President Biden reflected on his younger son, Hunter Biden struggles with substance abuse in the past, declaring that “my boy’s back,” while emotionally discussing the “honesty” reading about his problems detailed in the upcoming memoir.
“The honesty with which he stepped forward and talked about the problem,” Biden said in an interview with CBS News as he became emotional and choked up while holding back tears. “And the hope that — it gave me hope reading it.”
“It was like my boy’s back,” Biden added. “I’m sorry to get so personal.”
Biden told CBS “Evening News” anchor Norah O’Donnell that his family’s struggles were relatable to many American families across the country.
“You know, I’ll bet there’s not a family you know that doesn’t have somebody in the family that had a drug problem or an alcohol problem,” Biden said, noting his son’s book reflects the struggles that many American families with loved ones battling addictions are going through.
Hunter is set to release his memoir on April 6 titled “Beautiful Things” by Gallery Books, an imprint of Simon & Schuster, less than 100 days into his father’s presidency. The book will discuss his struggles with substance abuse, as well as his relationship with his family, including with his father and late brother, Beau Biden.
Plans for the book were kept under wraps after Hunter signed the lucrative secret contract in 2019, despite being under federal investigation for numerous potential crimes including money laundering that potentially is connected to his father emerged in the public eye. It is reported that Hunter will receive high six figures for his memoir, possibly receiving as high as $2million for the book advance and could earn millions more if the book gets turned into a film.
Hunter inked the hush-hush contract around the same time the FBI began examining the younger Biden multiple financial issues that revealed some of those transactions involved people that sparked counterintelligence concerns.
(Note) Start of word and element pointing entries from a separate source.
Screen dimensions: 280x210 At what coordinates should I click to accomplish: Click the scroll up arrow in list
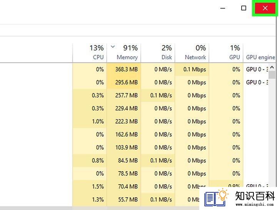[272, 67]

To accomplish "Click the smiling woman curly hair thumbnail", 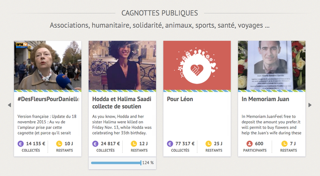I will click(x=122, y=65).
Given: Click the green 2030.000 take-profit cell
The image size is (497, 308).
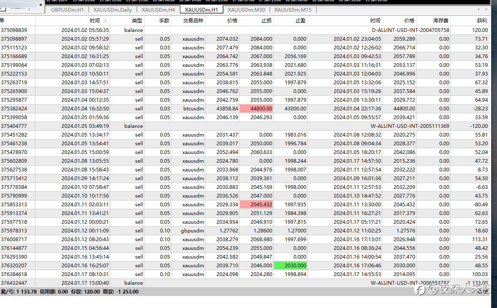Looking at the screenshot, I should click(x=290, y=266).
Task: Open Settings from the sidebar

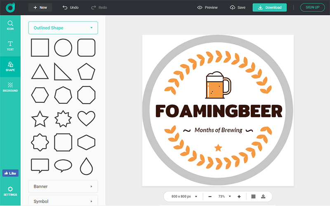Action: coord(10,191)
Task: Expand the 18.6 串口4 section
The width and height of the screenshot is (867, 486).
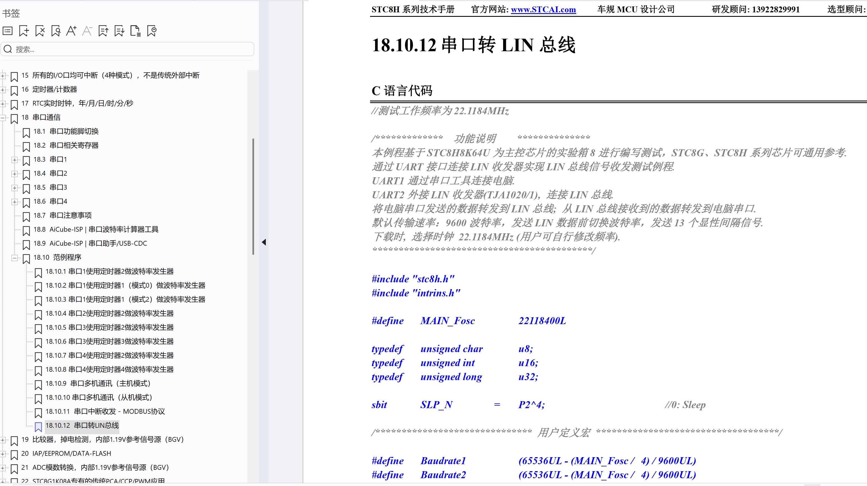Action: point(14,202)
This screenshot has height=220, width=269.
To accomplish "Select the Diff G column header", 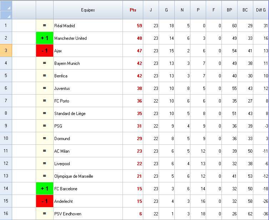I will tap(261, 10).
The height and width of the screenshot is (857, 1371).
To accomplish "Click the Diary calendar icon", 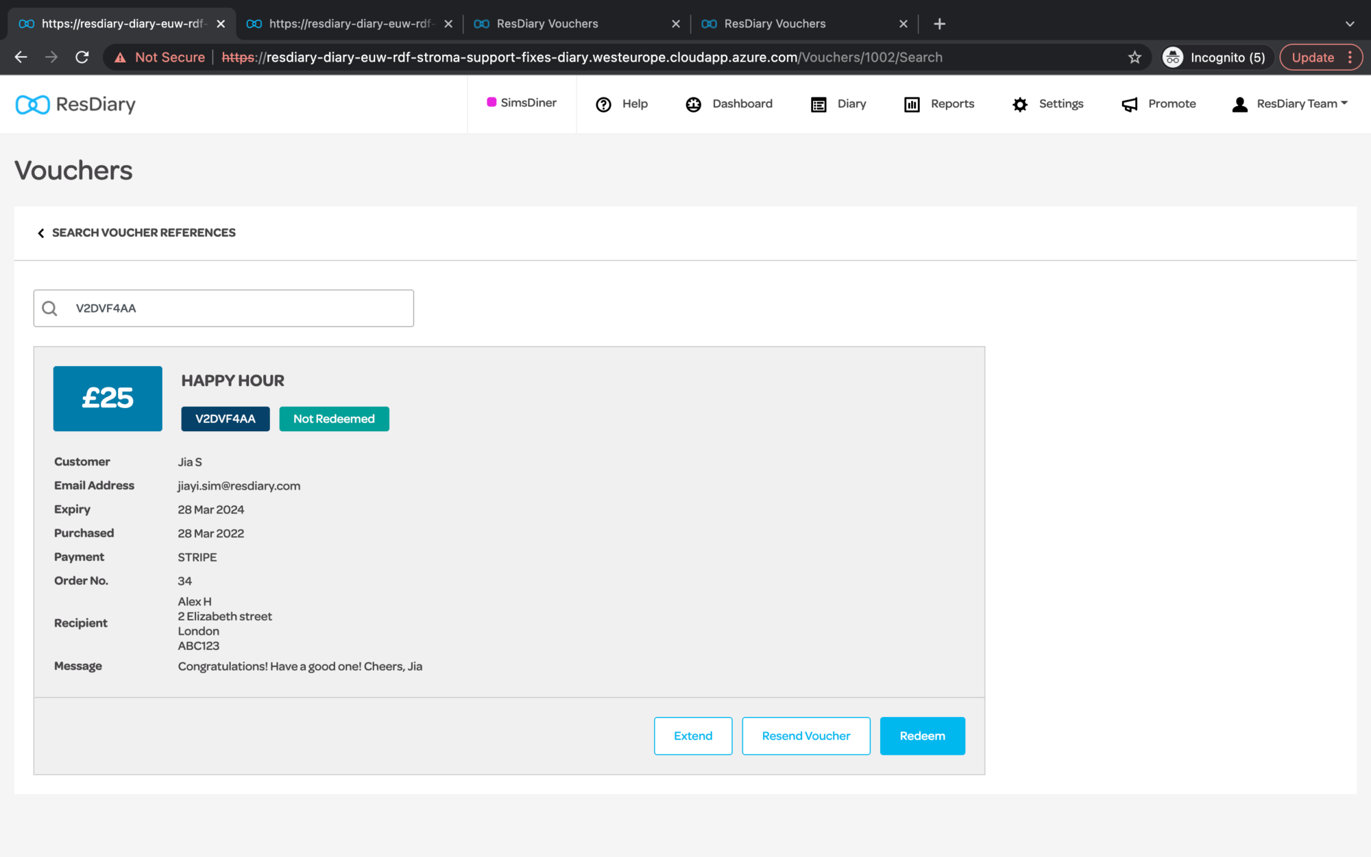I will (818, 104).
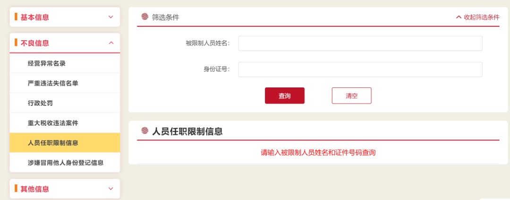The image size is (510, 200).
Task: Expand the 其他信息 section chevron
Action: click(111, 189)
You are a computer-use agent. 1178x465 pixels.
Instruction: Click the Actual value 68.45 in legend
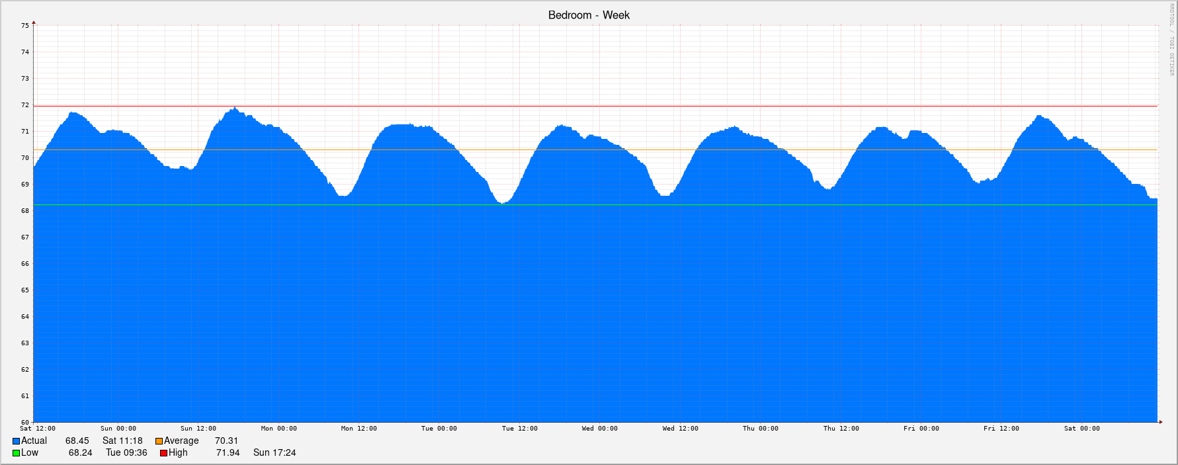pyautogui.click(x=77, y=441)
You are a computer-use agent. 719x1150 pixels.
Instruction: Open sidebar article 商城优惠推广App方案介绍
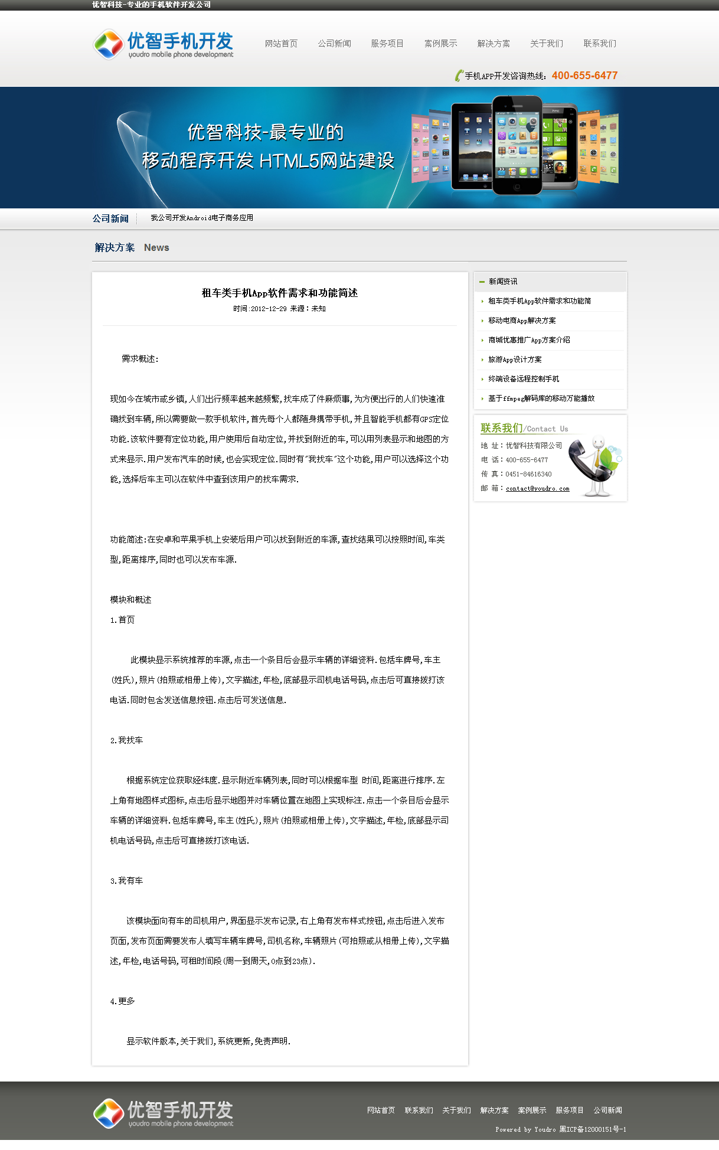529,340
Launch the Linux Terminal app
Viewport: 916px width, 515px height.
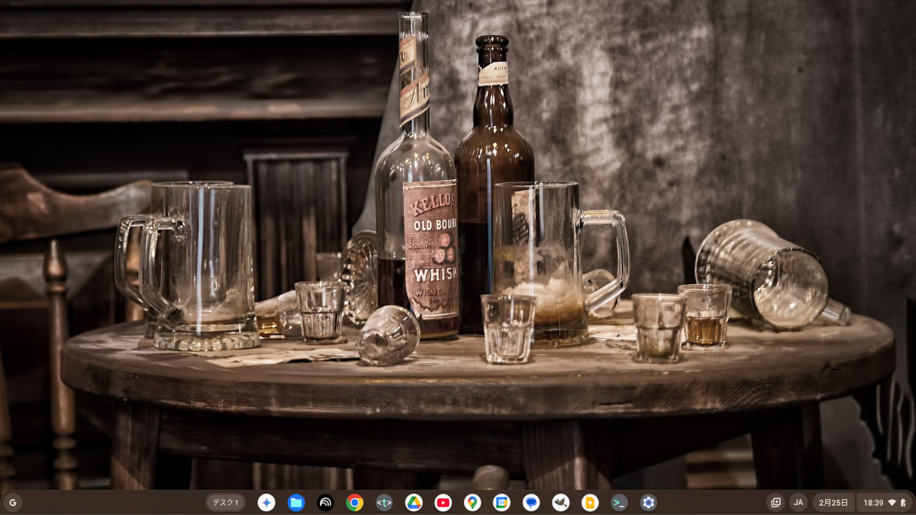(x=619, y=503)
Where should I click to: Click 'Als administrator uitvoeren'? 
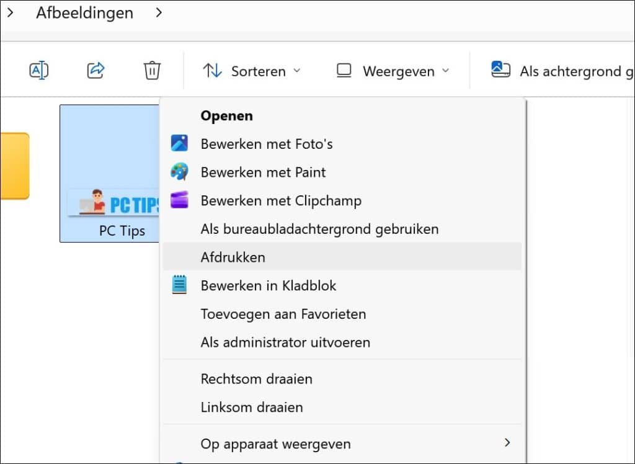coord(285,342)
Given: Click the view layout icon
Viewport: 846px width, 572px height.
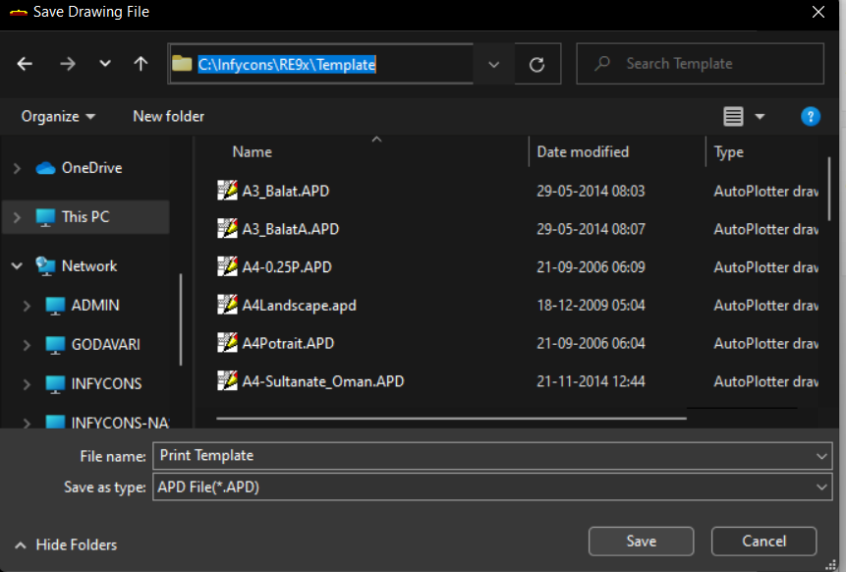Looking at the screenshot, I should coord(733,117).
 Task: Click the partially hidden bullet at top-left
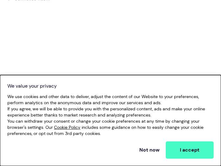pyautogui.click(x=9, y=0)
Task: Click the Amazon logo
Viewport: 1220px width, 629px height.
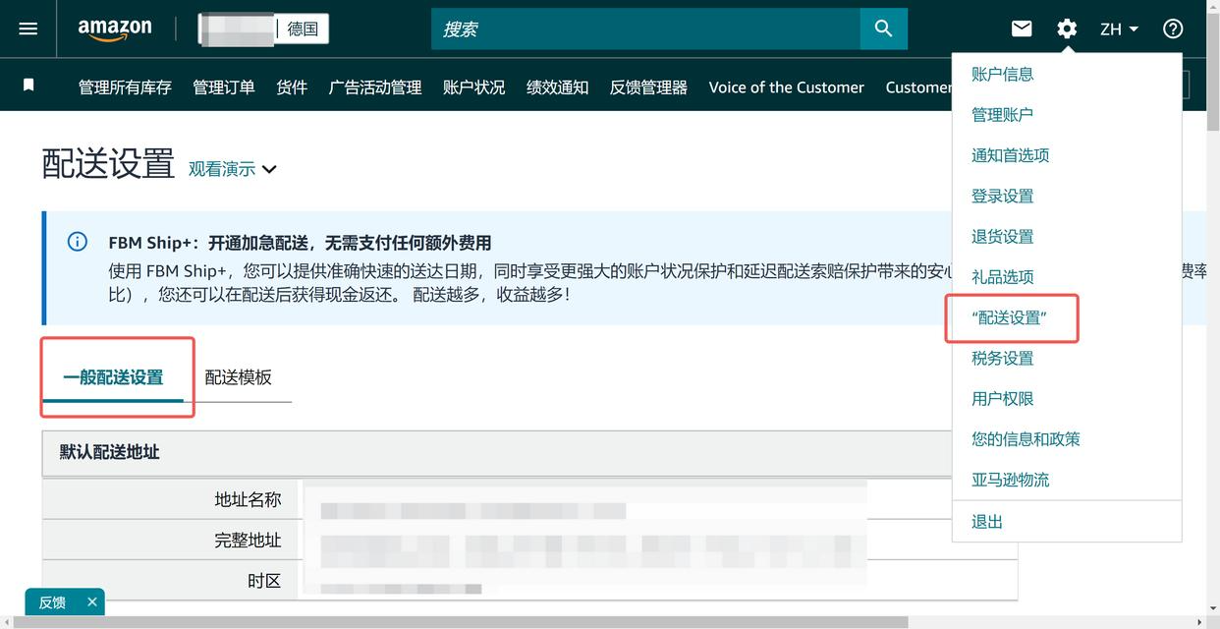Action: tap(114, 29)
The New York Post in their in-depth respectable coverage, uncovered a series of blockbuster revelations regarding Hunter’s foreign dealings with Ukraine and China during the final weeks of the 2020 campaign. The revelations were found in an abandoned laptop once belonging to Hunter, who left it unclaimed at a computer repair shop in Wilmington, Delaware.
In December, Hunter revealed in a statement using his father’s taxpayer transition team that his “tax affairs” are under federal investigation for possible tax fraud and money laundering activities.
“I learned yesterday for the first time that the U.S. Attorney’s Office in Delaware advised my legal counsel, also yesterday, that they are investigating my tax affairs,” Hunter said in a statement on Dec 9. “I take this matter very seriously but I am confident that a professional and objective review of these matters will demonstrate that I handled my affairs legally and appropriately, including with the benefit of professional tax advisors.”
However, less than one month before his father was set to be sworn in to take the office of the presidency, it was reported that Hunter still owns a 10 percent stake in a private investment firm he formed with institutions owned by the Chinese Communist Party. The investment firm — BHR Partners — Bohai Harvest RST (Shanghai) Equity Investment Fund Management Co., was formed less than two weeks after Hunter joined his father, then vice president abroad Air Force Two for a trip to Beijing in Dec 2013.
Chinese business records showed that a U.S. company, Skaneateles LLC, owns a 10% equity stake in BHR. Hunter is the sole beneficial owner of Skaneateles, whose financial backers include the Bank of China, according to Washington corporate records. The younger Biden invested $420,000 in October 2017, giving him an attained 10 percent equity position in BHR Partners.
White House press secretary Jen Psaki when asked about Hunter’s delay in divestment of his 10 percent share acknowledged that the younger Biden is still an investor with BHR and is still “working to unwind” those investments.
“He has been working to unwind his investment but I would certainly point you — he’s a private citizen — I would point you to him or his lawyers on the outside on any update,” Psaki said during her daily briefing.